Die Ostsee ist erneut Schauplatz eines Sabotagefalls mit internationalen Auswirkungen: Inzwischen steht der chinesische Frachter "Yi Peng 3" im Verdacht, für die Beschädigung zweier Unterwasser-Internetkabel verantwortlich zu sein.
Finnland meldete am Montag, dass das C-Lion1-Kabel nach Deutschland unterbrochen ist, zuvor wurde bei einem Kabel von Litauen nach Schweden bereits eine Störung festgestellt. Nach einer stundenlangen Verfolgung durch die dänische Marine wurde das 225 Meter lange Schiff nördlich der Insel Seeland festgesetzt, wie "T-Online" berichtet.

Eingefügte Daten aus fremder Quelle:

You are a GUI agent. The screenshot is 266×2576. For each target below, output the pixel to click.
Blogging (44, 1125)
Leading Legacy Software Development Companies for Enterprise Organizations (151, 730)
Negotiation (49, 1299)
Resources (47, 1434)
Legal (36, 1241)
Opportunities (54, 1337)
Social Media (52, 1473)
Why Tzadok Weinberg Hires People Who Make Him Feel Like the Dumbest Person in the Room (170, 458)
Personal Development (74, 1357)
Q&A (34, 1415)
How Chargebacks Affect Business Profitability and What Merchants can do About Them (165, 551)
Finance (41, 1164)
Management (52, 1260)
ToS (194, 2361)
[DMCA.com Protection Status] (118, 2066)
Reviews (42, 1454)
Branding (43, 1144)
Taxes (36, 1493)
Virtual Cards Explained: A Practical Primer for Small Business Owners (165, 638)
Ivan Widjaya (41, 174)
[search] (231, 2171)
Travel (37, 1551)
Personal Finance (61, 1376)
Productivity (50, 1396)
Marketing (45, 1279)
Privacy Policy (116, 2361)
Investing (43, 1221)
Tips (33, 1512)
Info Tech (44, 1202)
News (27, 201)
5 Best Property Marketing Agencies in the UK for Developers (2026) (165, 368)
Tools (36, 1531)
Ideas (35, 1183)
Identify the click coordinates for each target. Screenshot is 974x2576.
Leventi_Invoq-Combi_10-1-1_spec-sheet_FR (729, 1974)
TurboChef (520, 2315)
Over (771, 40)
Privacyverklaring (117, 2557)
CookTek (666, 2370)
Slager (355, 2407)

Die "Yi Peng 3" war vor wenigen Tagen aus dem russischen Hafen Ust-Luga ausgelaufen und hatte das ägyptische Port Said als Zielhafen angegeben. Experten, die öffentlich zugängliche Daten auswerten, hatten frühzeitig auf den Frachter hingewiesen. Laut Berichten soll es sich beim Kapitän um einen russischen Staatsbürger handeln, dies konnte bislang nicht bestätigt werden
Analysen zeigen, dass das Schiff an den Stellen, an denen die Internetkabel C-Lion1 und BCS East-West Interlink beschädigt wurden, auffällige Kursänderungen und Geschwindigkeitsschwankungen aufwies – Indizien für mögliche Sabotage mit einem Anker? Ein ähnliches Muster wurde 2023 bei der Beschädigung der Gaspipeline Balticconnector durch einen anderen chinesischen Frachter beobachtet.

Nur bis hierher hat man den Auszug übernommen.